#### [Your assignment]
Exactly how many lines in this data contain the word "computer"? Only the number should be given.

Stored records
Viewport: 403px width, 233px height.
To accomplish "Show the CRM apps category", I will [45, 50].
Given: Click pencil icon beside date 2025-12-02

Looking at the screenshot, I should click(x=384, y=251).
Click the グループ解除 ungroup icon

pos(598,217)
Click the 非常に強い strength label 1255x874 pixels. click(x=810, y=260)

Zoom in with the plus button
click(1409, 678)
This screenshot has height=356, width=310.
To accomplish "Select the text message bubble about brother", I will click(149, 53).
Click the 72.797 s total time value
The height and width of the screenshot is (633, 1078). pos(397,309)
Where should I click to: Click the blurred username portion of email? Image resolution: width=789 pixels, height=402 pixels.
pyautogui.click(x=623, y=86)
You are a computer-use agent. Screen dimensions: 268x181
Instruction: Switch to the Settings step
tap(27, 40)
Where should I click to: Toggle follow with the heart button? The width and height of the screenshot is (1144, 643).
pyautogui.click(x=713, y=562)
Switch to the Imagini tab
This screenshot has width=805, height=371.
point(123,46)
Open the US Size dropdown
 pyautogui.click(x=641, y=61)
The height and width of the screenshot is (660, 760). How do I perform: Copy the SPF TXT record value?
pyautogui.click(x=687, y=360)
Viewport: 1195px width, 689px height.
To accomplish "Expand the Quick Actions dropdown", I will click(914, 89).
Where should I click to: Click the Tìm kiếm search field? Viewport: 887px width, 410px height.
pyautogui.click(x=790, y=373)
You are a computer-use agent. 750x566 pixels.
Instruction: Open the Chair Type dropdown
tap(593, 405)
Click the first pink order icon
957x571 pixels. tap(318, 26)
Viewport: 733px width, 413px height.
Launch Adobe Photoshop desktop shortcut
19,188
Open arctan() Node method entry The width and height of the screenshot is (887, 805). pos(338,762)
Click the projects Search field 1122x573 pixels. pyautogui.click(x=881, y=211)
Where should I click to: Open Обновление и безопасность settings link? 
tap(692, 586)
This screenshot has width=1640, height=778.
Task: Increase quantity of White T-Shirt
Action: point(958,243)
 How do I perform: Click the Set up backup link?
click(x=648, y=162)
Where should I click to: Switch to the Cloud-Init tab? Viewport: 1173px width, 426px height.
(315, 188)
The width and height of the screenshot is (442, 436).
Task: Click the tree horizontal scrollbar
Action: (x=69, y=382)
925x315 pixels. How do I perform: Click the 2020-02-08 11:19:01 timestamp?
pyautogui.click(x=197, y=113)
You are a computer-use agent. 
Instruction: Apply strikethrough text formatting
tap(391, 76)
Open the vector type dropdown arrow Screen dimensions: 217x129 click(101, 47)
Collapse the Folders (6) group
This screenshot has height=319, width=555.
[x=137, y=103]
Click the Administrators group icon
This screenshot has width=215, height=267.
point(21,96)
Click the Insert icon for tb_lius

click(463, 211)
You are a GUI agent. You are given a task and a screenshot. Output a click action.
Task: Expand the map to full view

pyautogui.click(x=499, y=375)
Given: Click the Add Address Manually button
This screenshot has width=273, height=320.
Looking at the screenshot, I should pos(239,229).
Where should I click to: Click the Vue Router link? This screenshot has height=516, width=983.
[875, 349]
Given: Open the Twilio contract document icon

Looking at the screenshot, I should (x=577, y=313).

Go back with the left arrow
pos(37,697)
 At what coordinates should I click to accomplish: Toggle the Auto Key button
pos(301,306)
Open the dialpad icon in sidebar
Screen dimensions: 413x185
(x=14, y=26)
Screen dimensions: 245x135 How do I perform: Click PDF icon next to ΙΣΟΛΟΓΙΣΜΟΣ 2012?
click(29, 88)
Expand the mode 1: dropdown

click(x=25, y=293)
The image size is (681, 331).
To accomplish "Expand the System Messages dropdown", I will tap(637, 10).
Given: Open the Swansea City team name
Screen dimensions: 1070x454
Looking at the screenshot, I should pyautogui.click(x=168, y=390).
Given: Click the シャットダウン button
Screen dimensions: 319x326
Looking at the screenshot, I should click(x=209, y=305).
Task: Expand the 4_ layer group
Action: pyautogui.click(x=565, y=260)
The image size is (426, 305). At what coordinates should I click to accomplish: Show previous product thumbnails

#### [Task result]
3